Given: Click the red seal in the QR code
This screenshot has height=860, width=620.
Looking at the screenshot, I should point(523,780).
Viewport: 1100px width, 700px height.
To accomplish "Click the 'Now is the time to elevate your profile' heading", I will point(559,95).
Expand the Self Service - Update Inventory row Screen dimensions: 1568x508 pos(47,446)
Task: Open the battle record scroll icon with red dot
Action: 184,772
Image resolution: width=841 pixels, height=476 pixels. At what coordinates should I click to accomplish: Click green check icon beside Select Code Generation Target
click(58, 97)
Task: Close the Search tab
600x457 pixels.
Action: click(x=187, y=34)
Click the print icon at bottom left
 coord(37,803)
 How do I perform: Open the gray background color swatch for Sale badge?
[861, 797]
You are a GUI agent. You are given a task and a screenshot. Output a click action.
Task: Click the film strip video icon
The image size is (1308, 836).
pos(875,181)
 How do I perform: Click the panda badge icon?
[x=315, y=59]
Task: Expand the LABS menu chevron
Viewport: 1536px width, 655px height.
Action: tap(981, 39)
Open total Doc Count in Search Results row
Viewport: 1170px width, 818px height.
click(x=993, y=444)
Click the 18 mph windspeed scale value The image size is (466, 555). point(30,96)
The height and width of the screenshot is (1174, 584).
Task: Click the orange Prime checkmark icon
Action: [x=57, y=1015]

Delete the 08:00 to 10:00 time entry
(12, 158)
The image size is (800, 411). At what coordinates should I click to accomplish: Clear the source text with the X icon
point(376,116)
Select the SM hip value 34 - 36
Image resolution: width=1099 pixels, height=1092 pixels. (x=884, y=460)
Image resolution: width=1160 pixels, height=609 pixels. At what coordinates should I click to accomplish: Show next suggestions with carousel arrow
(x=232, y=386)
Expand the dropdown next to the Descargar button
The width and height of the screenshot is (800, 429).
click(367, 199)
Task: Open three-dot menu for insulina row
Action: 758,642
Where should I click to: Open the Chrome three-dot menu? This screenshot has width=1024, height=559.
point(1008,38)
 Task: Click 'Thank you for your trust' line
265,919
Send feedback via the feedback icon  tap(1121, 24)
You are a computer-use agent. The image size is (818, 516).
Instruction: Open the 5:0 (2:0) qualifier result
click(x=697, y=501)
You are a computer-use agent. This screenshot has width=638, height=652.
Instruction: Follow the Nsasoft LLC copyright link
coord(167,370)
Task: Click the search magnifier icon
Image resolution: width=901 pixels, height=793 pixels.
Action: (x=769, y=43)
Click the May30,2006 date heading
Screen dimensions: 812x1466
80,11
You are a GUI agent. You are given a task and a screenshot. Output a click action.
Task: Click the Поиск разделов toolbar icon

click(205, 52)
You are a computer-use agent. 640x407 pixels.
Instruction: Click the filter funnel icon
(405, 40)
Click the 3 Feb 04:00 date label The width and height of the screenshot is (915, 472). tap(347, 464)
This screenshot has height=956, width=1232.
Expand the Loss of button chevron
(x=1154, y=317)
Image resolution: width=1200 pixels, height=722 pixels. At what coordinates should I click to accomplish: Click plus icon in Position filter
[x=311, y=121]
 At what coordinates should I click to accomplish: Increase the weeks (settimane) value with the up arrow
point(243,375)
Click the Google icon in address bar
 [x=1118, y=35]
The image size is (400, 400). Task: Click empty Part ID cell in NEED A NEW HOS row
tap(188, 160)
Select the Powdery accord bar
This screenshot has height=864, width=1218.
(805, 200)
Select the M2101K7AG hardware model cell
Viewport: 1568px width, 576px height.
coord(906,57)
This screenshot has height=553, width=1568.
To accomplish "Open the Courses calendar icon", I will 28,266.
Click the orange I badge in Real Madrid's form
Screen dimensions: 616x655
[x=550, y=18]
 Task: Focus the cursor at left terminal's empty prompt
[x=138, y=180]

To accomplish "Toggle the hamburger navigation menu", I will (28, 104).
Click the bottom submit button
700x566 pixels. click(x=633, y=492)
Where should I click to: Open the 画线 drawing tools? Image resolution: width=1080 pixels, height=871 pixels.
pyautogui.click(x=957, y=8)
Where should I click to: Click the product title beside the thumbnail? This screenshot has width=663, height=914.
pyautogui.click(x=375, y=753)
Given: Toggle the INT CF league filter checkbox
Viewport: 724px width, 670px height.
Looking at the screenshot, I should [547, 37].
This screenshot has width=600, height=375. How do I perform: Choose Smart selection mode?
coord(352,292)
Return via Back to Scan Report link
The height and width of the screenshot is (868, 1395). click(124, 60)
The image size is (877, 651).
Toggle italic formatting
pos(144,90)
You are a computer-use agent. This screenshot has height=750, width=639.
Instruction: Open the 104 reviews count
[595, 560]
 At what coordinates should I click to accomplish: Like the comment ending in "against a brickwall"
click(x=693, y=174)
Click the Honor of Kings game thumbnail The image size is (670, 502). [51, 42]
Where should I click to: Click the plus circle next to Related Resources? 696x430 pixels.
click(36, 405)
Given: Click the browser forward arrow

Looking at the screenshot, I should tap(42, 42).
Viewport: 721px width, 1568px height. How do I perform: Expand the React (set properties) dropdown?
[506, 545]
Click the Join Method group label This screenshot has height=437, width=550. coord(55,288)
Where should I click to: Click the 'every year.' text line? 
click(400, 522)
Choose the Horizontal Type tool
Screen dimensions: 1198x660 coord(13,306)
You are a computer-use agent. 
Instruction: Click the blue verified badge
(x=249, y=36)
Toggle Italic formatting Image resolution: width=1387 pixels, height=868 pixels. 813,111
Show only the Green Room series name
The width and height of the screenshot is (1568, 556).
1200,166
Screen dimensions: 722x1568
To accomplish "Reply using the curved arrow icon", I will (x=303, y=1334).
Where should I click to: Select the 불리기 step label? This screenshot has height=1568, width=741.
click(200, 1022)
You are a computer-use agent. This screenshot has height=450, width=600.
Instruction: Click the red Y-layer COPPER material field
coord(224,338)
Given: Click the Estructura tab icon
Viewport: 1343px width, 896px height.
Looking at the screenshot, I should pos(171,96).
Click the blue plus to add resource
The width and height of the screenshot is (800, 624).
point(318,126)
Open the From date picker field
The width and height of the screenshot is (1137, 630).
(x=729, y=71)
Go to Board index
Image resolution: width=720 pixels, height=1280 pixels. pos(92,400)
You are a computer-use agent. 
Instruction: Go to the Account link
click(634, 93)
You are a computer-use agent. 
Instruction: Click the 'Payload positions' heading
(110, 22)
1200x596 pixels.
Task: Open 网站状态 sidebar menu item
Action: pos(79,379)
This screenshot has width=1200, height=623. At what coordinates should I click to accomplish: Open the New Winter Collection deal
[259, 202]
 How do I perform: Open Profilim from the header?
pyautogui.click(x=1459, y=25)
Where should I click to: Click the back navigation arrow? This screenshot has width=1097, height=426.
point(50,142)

- - -

PROBLEM DESCRIPTION: Only lines with the string "will" are wanted; please find each one in the listing and copy it.

RESPONSE TO THIS TASK:
To accomplish "Click the 'Now is the time to elevate your profile' heading", I will point(559,95).
To accomplish "Open the Courses calendar icon", I will 28,266.
To accomplish "Toggle the hamburger navigation menu", I will (28, 104).
To accomplish "Reply using the curved arrow icon", I will (x=303, y=1334).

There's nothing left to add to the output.